A $6.38 billion bond measure on California’s March ballot would provide $2 billion to counties to build homes and turn hotels, motels and other buildings into housing for homeless residents.
Gov. Gavin Newsom landed in Los Angeles this week to trumpet Proposition 1, which would fund housing across the state and open thousands of mental health treatment beds, the Los Angeles Daily News reported.
The governor said the measure would address the state’s homelessness and addiction crises and transform mental health and drug and alcohol treatment programs.
“You’ve got to support an initiative that will create 11,000 new units of housing (and) 27,000 new treatment slots in outpatient opportunities that promotes not just solutions, but promotes spending billions of dollars specifically for veterans,” Newsom told a crowd at Los Angeles General Medical Center in Lincoln Heights.
If passed, Prop. 1 would require counties to invest around a third of their Mental Health Services Act tax dollars — about $1 billion based on last year’s revenue — on housing programs, according to the Daily News.

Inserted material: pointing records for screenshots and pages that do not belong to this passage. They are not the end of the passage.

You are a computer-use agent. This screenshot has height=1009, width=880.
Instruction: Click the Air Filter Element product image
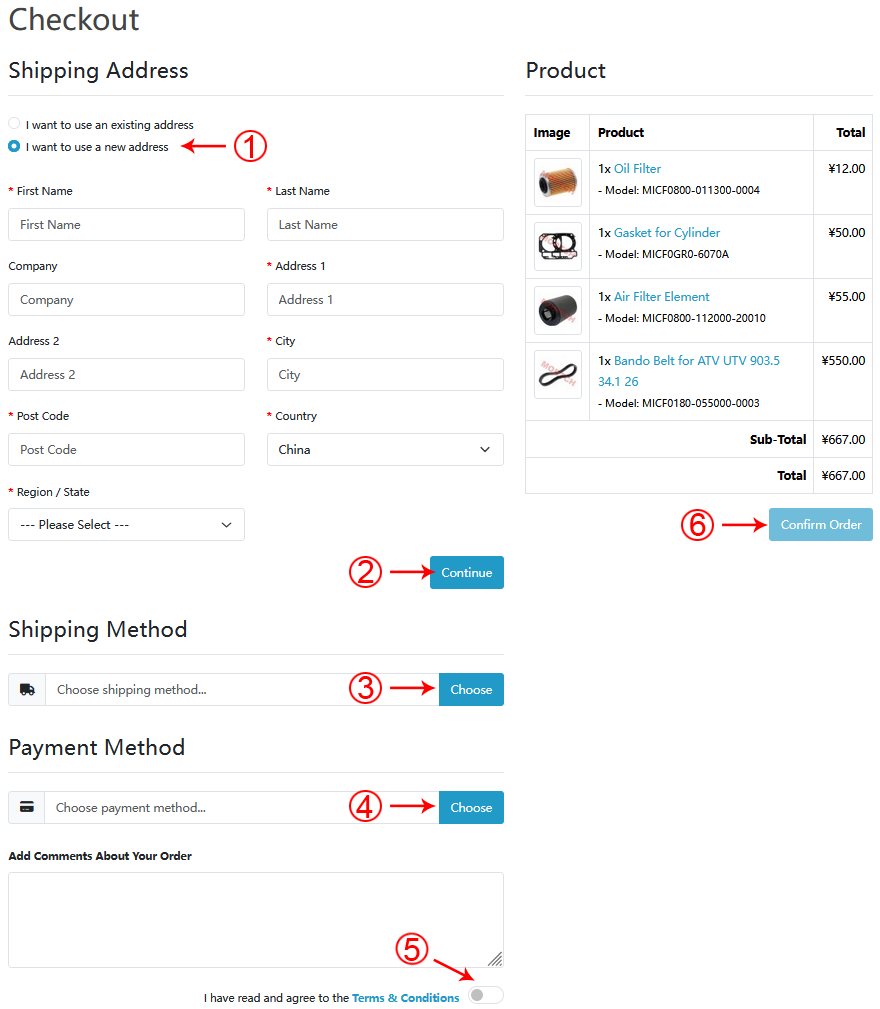[557, 310]
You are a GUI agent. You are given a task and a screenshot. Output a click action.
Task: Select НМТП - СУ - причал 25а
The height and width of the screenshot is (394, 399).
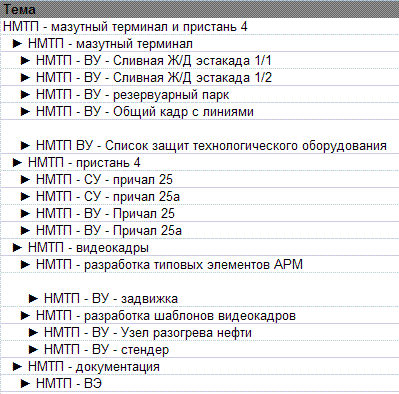tap(108, 197)
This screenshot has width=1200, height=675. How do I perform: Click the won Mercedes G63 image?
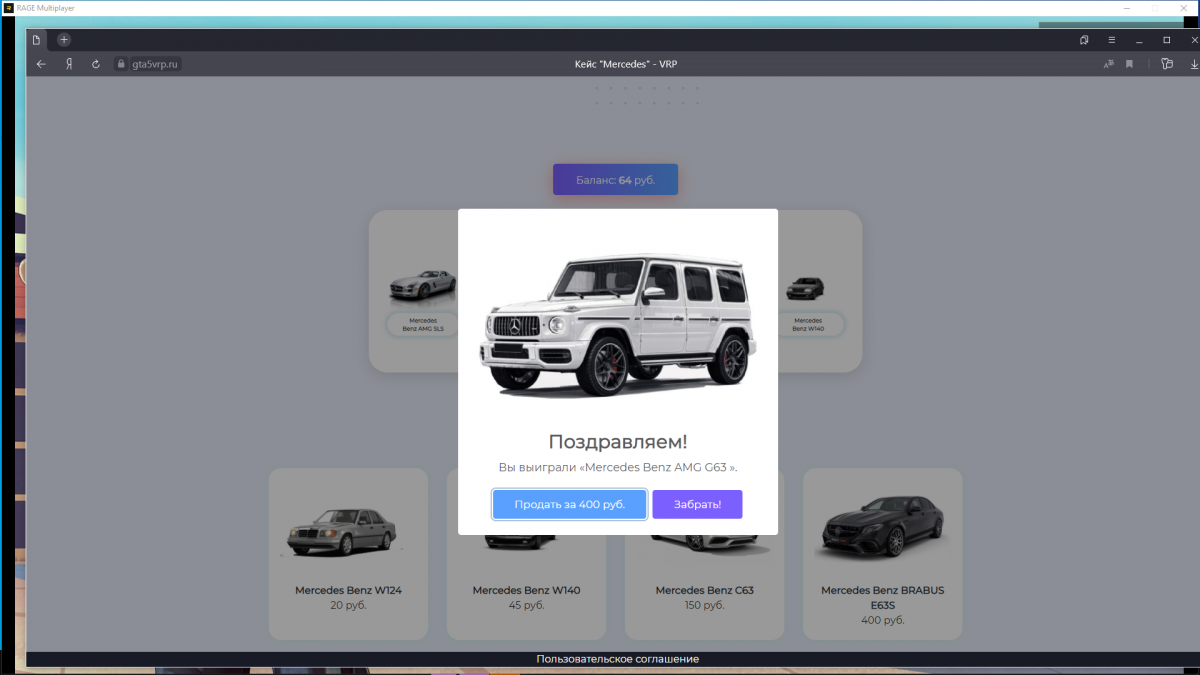[617, 322]
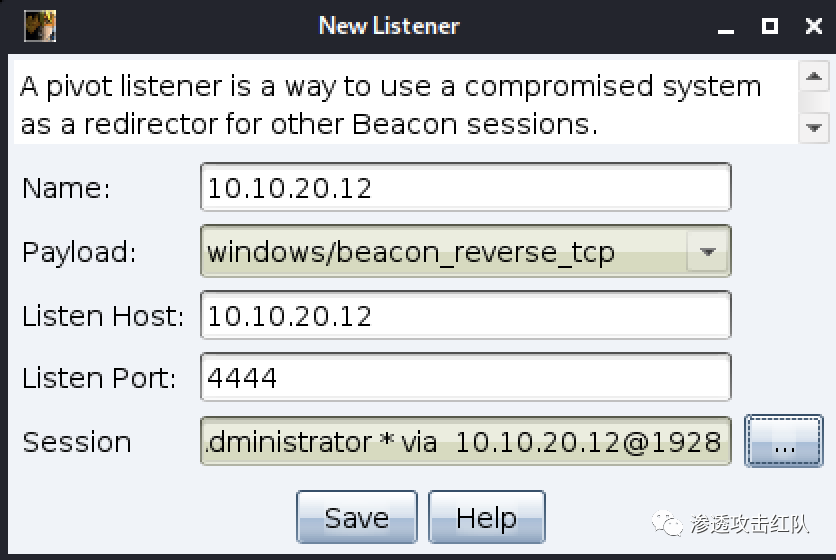This screenshot has width=836, height=560.
Task: Minimize the New Listener window
Action: 726,26
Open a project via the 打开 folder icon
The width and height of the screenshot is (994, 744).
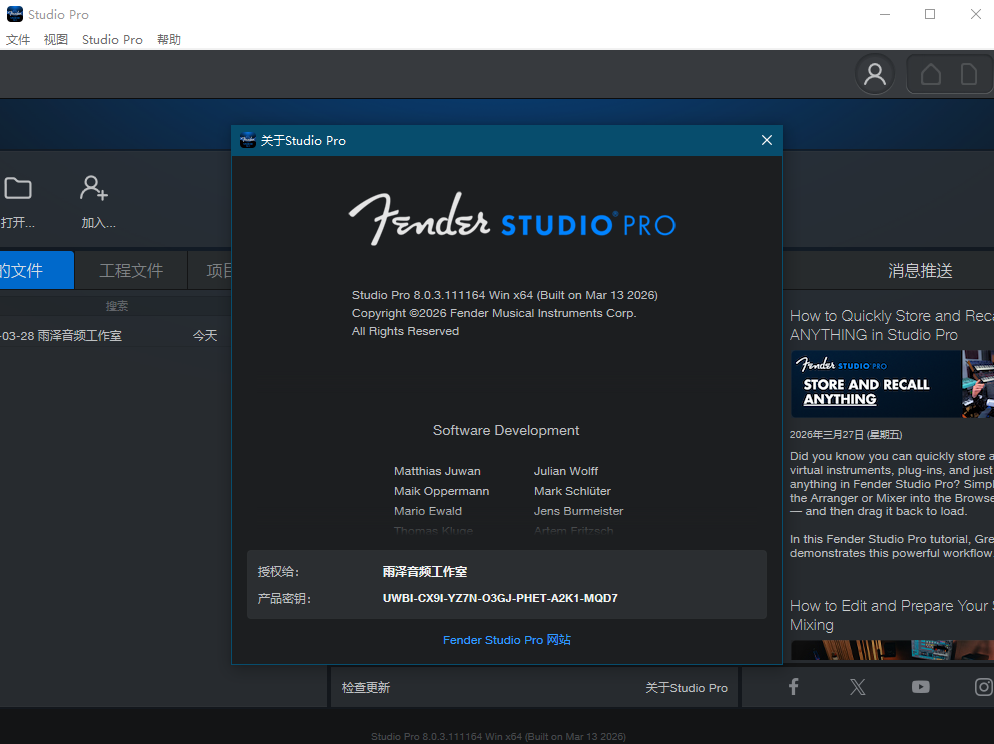(x=19, y=188)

It would require the state’s 58 counties to spend half of that money on the chronically homeless or people living in tents.
Proposition 1 would give $2 billion to the state program that gives money to local governments to construct new housing and turn hotels, motels and other buildings into homes, according to a state Legislative Analyst Office analysis.

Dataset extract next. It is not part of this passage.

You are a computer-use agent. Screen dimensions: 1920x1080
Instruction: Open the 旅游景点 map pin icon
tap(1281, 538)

Local governments would get either grants or loans from the state to provide homes for homeless residents, those at risk of living on the street, or people with mental illness or substance abuse problems.
Just over half of the $2 billion would be set aside for homes for veterans.

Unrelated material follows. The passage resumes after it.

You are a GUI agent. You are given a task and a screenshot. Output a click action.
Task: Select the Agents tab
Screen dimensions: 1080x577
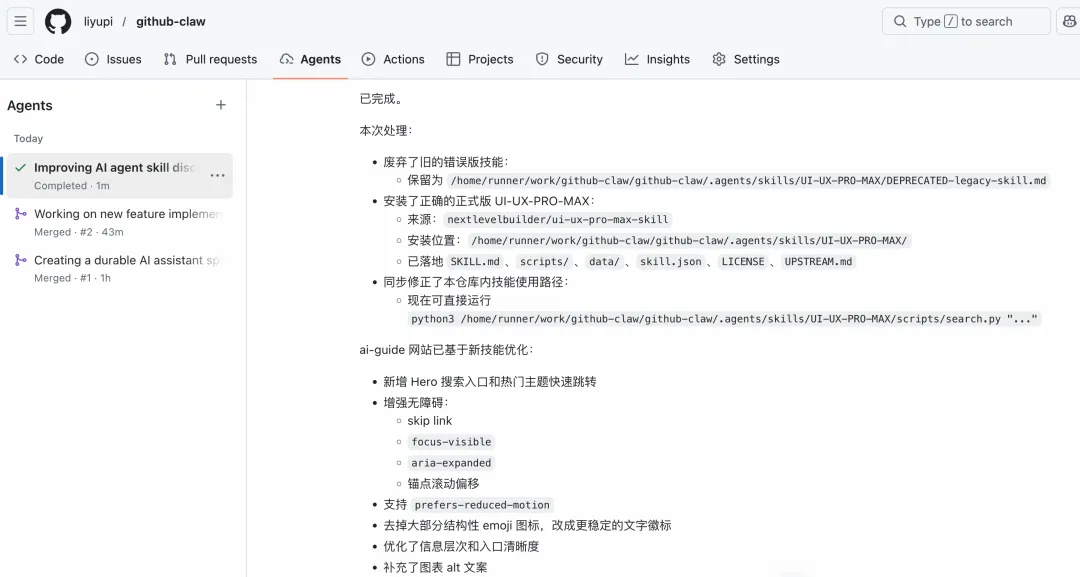[x=310, y=59]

Over a 30-year span, the nearly $6.4 billion bond would cost $9.3 billion, including interest, according to the LAO report.
Los Angeles Mayor Karen Bass said anyone who hesitates to vote on Prop. 1 needs to think about how much it costs to incarcerate people.
“If you have to spend a couple of weeks in a tent, would you use drugs? When your mental health deteriorates?” the mayor asked during the press conference. “We can’t separate these problems, and it is not enough to get a bed for a person.
“We can get people off the street,” she said. “We demonstrated that people are willing to come off the street. But you have to address why they were not housed to begin with.”
California is now home to nearly a third of the nation’s homeless residents. The state’s homeless population grew 6 percent last year to more than 181,000 people, the largest estimate of any state.